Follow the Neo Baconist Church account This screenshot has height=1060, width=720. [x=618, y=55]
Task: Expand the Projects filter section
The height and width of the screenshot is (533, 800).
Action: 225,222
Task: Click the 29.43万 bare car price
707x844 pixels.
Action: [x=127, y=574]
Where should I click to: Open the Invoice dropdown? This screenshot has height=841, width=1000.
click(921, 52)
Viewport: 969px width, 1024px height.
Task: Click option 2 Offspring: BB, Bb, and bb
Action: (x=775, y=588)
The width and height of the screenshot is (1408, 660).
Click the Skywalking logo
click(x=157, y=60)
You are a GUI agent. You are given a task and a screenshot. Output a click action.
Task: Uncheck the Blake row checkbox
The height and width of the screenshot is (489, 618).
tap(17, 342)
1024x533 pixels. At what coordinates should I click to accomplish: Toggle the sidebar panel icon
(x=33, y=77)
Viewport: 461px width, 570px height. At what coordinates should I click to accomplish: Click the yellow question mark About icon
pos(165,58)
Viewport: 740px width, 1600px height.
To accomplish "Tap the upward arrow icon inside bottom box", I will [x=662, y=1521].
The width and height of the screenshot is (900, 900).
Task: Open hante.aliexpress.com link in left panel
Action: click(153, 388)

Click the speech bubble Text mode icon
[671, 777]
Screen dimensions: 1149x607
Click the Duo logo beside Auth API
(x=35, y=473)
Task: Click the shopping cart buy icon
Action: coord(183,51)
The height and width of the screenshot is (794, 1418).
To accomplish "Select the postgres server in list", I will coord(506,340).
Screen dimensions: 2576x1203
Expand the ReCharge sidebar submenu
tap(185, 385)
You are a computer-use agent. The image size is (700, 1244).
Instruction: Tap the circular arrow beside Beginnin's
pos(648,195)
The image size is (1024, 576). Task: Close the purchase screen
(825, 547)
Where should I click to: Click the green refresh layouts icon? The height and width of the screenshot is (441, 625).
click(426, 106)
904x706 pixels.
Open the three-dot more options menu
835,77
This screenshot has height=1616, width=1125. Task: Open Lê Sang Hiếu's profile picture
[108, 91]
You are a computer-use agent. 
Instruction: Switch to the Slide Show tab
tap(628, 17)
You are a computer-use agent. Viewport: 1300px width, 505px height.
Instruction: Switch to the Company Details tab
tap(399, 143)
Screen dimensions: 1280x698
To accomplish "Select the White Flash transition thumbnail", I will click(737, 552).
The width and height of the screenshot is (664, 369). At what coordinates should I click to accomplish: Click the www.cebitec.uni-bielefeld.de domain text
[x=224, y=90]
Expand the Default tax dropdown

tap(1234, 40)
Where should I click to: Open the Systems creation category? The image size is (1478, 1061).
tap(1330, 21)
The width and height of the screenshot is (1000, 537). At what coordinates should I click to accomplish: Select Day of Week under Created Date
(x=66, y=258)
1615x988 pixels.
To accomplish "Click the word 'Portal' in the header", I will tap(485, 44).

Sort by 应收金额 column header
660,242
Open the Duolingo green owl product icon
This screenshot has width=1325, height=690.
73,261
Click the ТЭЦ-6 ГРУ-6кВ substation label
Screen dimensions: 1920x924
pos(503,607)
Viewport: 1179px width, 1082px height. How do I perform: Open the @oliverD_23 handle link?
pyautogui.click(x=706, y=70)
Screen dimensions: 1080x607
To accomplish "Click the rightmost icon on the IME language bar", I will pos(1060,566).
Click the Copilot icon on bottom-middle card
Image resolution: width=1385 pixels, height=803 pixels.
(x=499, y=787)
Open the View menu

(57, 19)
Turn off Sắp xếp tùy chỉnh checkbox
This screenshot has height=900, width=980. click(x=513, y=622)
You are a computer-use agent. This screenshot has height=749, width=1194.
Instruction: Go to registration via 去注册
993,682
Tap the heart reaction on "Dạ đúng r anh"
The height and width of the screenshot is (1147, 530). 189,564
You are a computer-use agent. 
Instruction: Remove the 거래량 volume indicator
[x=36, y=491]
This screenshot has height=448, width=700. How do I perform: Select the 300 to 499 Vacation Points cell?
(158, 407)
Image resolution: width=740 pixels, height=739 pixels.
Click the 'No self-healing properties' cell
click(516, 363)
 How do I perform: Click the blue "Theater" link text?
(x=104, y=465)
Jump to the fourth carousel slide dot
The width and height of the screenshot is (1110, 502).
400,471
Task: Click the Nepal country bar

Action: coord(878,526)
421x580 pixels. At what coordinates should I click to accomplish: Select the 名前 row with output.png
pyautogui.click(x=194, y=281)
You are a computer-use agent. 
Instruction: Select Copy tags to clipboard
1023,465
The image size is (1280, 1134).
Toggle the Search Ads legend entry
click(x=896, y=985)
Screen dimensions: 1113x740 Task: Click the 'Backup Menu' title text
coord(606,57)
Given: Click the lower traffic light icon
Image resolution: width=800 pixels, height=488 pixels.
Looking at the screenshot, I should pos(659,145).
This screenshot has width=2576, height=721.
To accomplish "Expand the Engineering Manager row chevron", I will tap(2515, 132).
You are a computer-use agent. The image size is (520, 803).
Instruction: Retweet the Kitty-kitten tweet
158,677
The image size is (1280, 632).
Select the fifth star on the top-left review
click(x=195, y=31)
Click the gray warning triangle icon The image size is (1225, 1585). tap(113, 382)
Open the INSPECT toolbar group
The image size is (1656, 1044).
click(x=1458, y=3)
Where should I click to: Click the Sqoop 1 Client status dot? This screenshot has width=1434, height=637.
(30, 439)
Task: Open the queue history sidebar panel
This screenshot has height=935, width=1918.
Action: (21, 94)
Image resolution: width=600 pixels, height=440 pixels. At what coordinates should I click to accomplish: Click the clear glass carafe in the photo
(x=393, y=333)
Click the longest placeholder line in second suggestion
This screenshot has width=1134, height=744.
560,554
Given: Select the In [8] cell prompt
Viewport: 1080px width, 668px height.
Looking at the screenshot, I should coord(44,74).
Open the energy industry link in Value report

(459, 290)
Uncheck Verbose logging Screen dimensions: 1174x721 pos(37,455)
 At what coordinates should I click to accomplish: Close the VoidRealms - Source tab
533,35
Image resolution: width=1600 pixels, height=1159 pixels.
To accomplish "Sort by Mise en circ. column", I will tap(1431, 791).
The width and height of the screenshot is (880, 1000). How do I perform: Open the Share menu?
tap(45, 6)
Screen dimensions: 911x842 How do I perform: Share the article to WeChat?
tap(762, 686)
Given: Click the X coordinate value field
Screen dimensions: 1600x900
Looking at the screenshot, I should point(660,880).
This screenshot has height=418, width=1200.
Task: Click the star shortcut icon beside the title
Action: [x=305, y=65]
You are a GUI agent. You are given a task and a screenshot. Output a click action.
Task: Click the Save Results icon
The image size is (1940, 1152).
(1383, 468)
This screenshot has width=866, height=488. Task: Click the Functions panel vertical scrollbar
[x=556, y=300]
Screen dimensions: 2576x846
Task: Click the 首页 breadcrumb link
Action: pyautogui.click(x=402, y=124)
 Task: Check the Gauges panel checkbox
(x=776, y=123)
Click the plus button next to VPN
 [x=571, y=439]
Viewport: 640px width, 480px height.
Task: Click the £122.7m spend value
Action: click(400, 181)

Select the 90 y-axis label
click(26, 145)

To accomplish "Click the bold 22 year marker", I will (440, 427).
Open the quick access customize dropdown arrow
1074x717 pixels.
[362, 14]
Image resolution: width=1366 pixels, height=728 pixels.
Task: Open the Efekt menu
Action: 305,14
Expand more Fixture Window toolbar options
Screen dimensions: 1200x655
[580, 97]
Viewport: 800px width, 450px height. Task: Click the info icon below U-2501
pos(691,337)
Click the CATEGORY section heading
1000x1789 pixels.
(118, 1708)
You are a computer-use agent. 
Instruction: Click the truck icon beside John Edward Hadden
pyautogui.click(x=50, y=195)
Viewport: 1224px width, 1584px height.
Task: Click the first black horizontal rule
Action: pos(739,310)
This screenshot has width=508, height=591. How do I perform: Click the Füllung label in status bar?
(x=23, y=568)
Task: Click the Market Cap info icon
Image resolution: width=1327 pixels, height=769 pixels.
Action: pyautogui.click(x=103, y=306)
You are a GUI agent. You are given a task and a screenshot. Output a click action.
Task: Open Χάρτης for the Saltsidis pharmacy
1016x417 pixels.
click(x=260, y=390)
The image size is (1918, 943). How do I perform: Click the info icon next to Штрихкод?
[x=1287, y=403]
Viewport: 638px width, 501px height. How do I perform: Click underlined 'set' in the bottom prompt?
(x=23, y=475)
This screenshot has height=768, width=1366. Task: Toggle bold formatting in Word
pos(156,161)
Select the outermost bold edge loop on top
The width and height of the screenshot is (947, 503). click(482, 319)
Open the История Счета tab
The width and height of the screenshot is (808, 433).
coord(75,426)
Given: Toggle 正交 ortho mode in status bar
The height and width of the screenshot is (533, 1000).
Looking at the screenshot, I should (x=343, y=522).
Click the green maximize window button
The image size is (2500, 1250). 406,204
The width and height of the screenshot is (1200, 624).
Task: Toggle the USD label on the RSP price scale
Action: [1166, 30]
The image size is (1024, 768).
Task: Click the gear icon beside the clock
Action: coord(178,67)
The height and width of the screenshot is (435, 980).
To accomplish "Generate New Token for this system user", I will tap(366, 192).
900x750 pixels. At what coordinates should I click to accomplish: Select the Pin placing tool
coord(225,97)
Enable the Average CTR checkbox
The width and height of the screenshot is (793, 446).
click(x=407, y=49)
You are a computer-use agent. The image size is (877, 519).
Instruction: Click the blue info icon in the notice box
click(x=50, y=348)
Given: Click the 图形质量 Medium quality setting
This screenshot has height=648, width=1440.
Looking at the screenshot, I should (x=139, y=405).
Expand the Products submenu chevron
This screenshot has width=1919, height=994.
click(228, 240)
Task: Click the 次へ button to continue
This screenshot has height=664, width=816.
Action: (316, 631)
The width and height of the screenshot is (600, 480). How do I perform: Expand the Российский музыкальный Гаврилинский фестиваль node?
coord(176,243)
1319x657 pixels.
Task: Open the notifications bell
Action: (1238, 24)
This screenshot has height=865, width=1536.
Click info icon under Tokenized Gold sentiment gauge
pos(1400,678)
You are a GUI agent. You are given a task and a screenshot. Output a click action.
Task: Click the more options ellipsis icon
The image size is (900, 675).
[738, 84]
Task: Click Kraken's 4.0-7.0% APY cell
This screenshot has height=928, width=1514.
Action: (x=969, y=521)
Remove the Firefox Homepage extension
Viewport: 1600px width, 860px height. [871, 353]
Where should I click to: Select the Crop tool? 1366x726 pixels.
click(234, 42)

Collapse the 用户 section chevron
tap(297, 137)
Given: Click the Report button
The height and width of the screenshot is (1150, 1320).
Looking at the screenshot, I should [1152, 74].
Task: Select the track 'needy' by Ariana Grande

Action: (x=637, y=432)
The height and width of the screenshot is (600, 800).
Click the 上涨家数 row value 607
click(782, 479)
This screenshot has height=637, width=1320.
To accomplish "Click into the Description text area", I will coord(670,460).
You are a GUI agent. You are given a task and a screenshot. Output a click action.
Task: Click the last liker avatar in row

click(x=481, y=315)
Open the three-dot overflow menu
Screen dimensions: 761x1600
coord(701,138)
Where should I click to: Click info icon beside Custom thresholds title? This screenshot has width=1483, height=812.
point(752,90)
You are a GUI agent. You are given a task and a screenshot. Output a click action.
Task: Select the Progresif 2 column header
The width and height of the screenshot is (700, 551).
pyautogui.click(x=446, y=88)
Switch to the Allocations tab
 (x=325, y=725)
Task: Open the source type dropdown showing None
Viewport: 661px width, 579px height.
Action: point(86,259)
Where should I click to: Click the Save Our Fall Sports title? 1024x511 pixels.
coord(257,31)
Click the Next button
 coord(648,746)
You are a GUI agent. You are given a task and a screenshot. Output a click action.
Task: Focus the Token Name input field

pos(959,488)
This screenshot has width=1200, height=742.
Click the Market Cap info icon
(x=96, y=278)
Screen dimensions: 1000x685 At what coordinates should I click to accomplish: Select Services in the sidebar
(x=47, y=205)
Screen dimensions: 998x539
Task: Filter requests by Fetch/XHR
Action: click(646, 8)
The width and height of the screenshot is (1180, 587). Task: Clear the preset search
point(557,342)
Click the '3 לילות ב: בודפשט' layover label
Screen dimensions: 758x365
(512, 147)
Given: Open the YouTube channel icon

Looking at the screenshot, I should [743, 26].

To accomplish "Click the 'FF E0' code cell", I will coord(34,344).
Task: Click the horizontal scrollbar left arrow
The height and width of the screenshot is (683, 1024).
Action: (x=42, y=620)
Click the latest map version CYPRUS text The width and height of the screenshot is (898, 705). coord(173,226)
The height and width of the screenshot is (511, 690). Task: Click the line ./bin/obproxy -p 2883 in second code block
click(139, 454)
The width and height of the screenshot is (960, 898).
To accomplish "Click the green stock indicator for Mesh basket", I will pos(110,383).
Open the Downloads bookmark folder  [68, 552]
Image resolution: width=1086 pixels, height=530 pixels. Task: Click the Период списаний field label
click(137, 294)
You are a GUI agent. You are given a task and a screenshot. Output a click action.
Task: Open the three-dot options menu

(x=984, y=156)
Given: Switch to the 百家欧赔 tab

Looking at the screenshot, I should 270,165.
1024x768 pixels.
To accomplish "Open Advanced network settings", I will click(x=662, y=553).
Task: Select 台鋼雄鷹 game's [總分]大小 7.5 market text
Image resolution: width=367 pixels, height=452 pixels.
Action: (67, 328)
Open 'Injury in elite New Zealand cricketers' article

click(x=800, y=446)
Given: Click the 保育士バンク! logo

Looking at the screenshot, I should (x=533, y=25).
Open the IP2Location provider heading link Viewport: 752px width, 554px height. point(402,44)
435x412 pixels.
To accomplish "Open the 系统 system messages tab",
══════════
● ABOUT THIS EXERCISE
Extract exactly and only the lines above from the line containing "The height and width of the screenshot is (533, 1000)." through the line containing "The height and width of the screenshot is (435, 980).", both end lines included.

● ANSWER TO THE EXERCISE
The height and width of the screenshot is (533, 1000).
Looking at the screenshot, I should (x=343, y=522).
Click the green maximize window button
The image size is (2500, 1250). 406,204
The width and height of the screenshot is (1200, 624).
Task: Toggle the USD label on the RSP price scale
Action: [1166, 30]
The image size is (1024, 768).
Task: Click the gear icon beside the clock
Action: coord(178,67)
The height and width of the screenshot is (435, 980).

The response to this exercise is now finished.